With Joe Miller having new music out this week on Manual Music we catch up with him for the latest episode of 12 Questions.
1. How old are you, where are you living and how long have you been producing and Djing?
I live in Melbourne, have been DJing nearly half my life, and I started having a serious go at producing a few years ago. If I were Pitt the Young, I would have already been Prime Minister for four years by now.
2. Where do your musical roots lie, what are your first memories of electronic music and when did you know you wanted to pursue it seriously? Are there any particular productions or artists from the past that really made you think to yourself ‘this is what I want to do.”
A lot of these roots come out in the new EP – “Nunthorpe Grove” is the name of the street where I grew up in York, and the main hook in the title track is the first lullaby I can remember, played backwards and tweaked in half a dozen ways.
In terms of electronic music, my brother was sharing his trance cassettes with me when I was about eleven. He also used to splice in bits from P.G. Wodehouse audiobooks onto those cassettes, so you’d have a Tomski track interspersed with an argument between Lord Emsworth and his gardener. It was very surreal.
3. How difficult was learning to produce for you in the beginning? Did you take any Audio Engineering programs or production courses to help you out or are you pretty much self taught? And did anyone give any advice early on that really helped?
I still find it incredibly hard! I grew up playing the piano and writing four-part arrangements, and always imagined that the technical aspects of production would be relatively easy. And of course you know that’s not the case if you’ve ever tried making electronic music. I had a lesson with Jamie Stevens for some mixing advice recently, and he’s big on reference tracks, so that’s something I’m finding helpful. Not just for rough comparison – I mean to really dissect reference mixes, and even recreate finished tracks as an exercise. The flipside to that mentality is Brian Eno’s reverence for the subconscious process – “Honor thy error as a hidden intention.” There’s this eternal conflict between producing something crisp and punchy enough for a club system, while remaining faithful to your own ideas about sound palette. I haven’t found a happy medium yet, but it can be productive to have contradictory ideals and to hold them in tension.
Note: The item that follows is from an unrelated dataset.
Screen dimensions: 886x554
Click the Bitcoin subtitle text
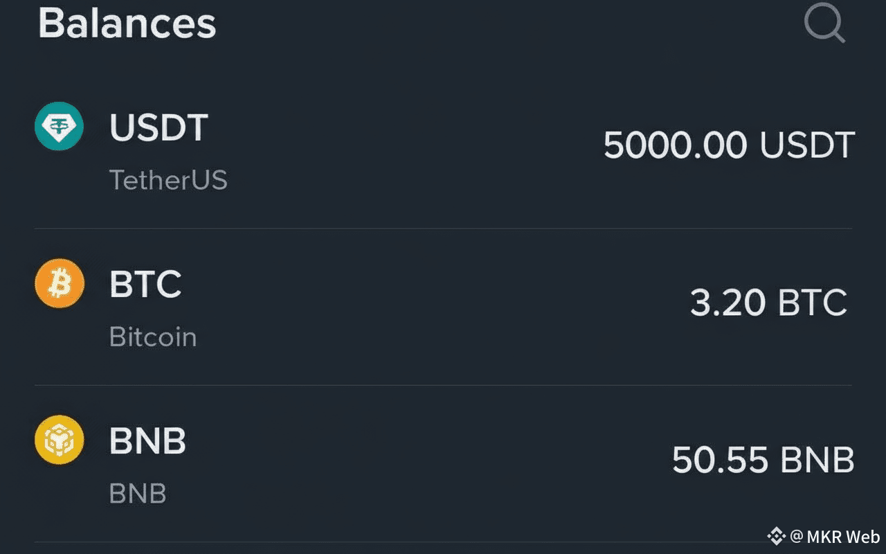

4. What parts of the production process do you find the most difficult and what comes easiest for you? When you do hit a creative block what helps you through it?
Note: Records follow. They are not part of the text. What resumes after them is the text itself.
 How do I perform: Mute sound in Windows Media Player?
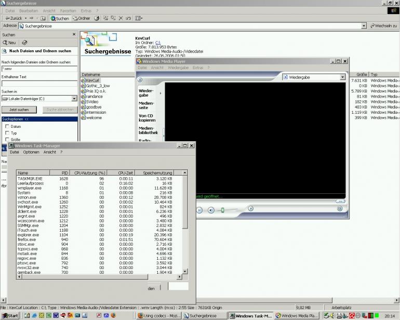pyautogui.click(x=211, y=210)
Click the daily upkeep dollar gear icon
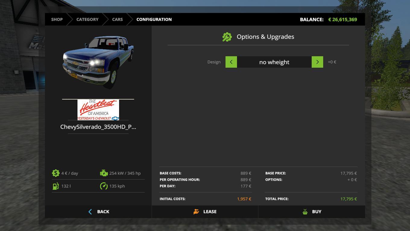Viewport: 410px width, 231px height. 56,173
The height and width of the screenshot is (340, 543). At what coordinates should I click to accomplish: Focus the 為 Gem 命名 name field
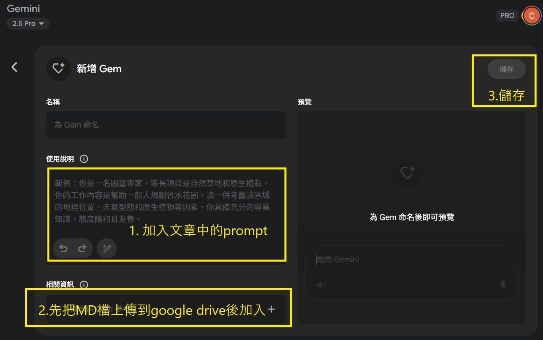click(166, 125)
Writing harmonies is a pure ecstatic pleasure. Writing drum parts and mixing bass groups is something I find much harder – it’s subtle and it rarely comes off without a lot of tweaking.
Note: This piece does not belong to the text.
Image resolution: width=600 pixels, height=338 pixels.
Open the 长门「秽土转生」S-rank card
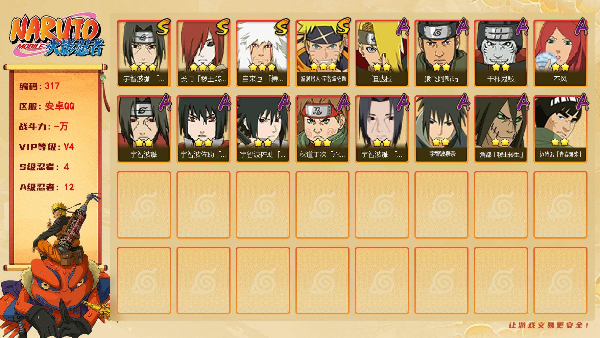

In terms of creative blocks – and the internal feeling of “blocking”, there’s this useful piece of advice from Alan Watts – “The simplest cure is to feel free to block, so that one does not block at blocking. When one feels free to block, the blocking automatically eliminates itself.”
5. What’s a normal day like for you? Do you have a job outside of electronic music? And what do you like to do when you’re not working on music?
It’s pretty good at the moment, I’m able to spend hours a day producing, and doing editing work in spare hours. Outside of music – it’s fun to write short stories and go to far-off places from time to time.
6. Apart from electronic music what other genres do you listen to and who are your favourite artists outside of electronic? and do these genres or artists have a direct effect on your own productions?
I always go to Bibio and Nick Drake when I’m losing perspective. Arvo Pärt’s a good antidote to hours of trawling Beatport – I like music that’s imbued with that kind of reverence – I guess Grouper has a similar effect, and she’s closer to musical home.
7. What was the first and last physical (CD, Vinyl, Cassette etc) piece of music you bought?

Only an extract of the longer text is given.